I once heard a comment from a teacher that, “Sesame Street had a lot to answer for.” Sounds strange on face value because this famous TV program has been educating children for decades. The teacher then went on to state that kids now all expect to be entertained, not just taught.
Interesting perspective isn’t it? If you look back at all the training you’ve received in your career to date, how much of it has been entertaining? I’d imagine that most of it has probably been as dry as a desert during a 10 year drought. Do we need to be entertained to learn?
Does our world’s ever-shortening attention span need to be accommodated in the way we are trained?

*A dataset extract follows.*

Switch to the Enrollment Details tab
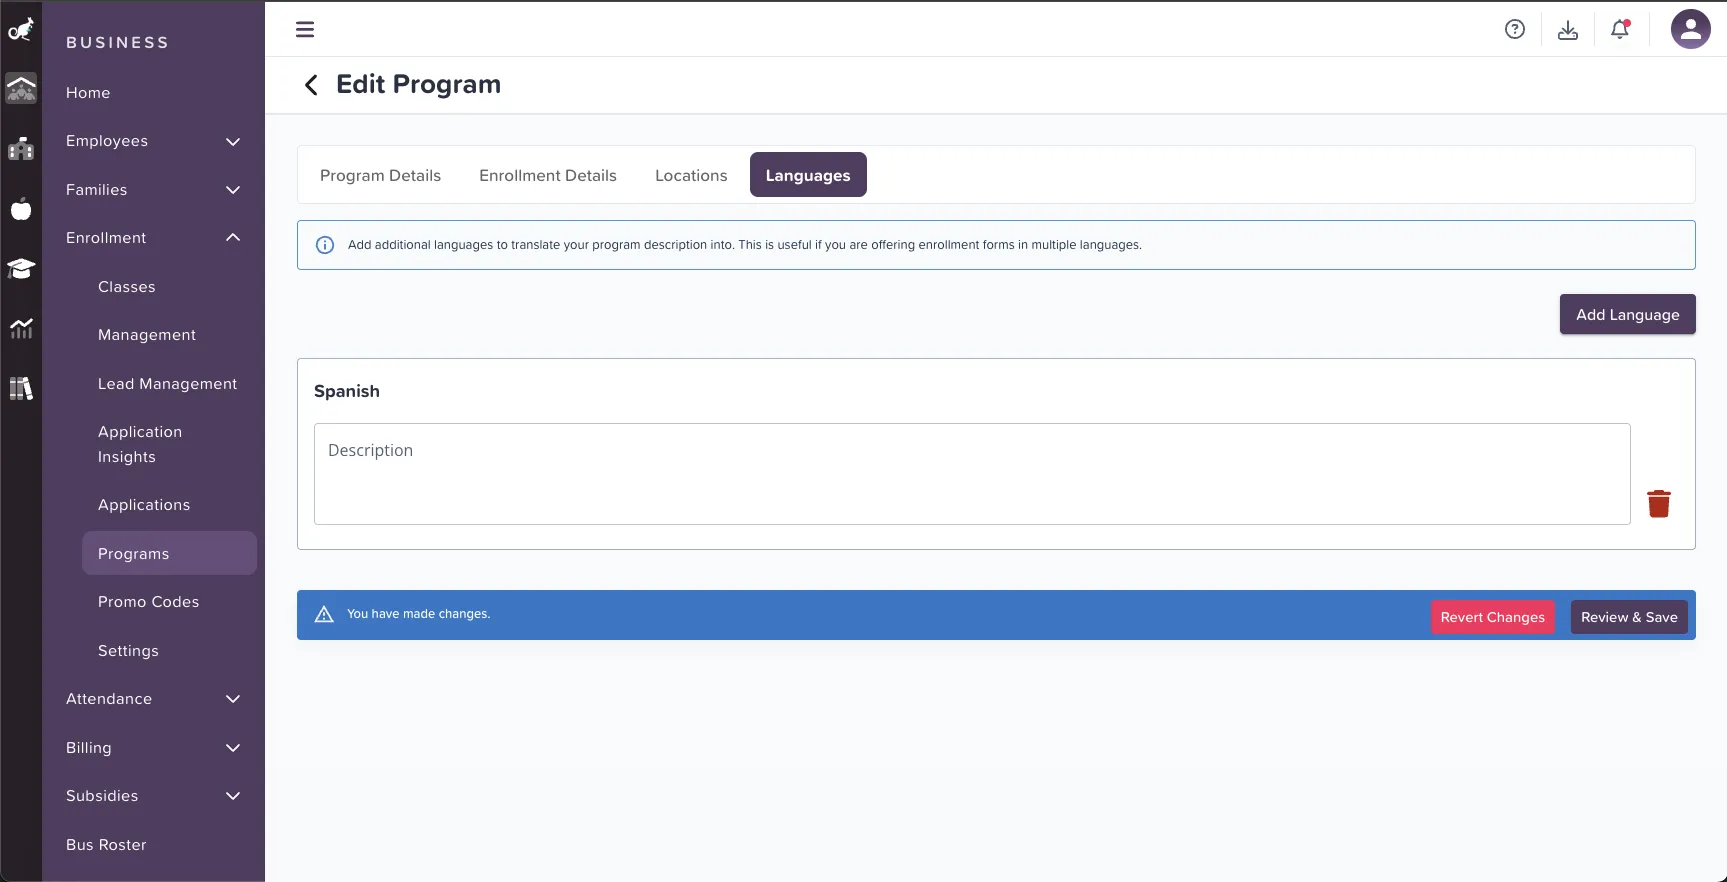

OSS has a few problems that directly relate to training. For a start, there’s an endless amount to learn and the content is constantly changing. There are so many breadcrumbs that make up an OSS, so no single person can know everything that needs to be trained / mentored. OSS subject matter can be even drier than your usual content (and that’s coming from someone who is passionate about this stuff!!).
I believe the trick with any form of teaching is to design it around first date principles. It’s all about them (ie the trainees). But most OSS training I’ve seen is pre-packaged and often contains content that isn’t targeted to what the audience actually needs. Another trick is building the learning around interactivity, without intimidating the trainees who might be seeing the not-always-intuitive tools for the first time.
It’s one of the reasons why I think that delivering Decision Support Systems (DSS) for interactive, on-the-job training goes hand-in-hand with delivering OSS tools.
Do you think our tools would be more effective if they were not just intuitive but actually had an entertainment factor to them? I think they’re primed for gamification.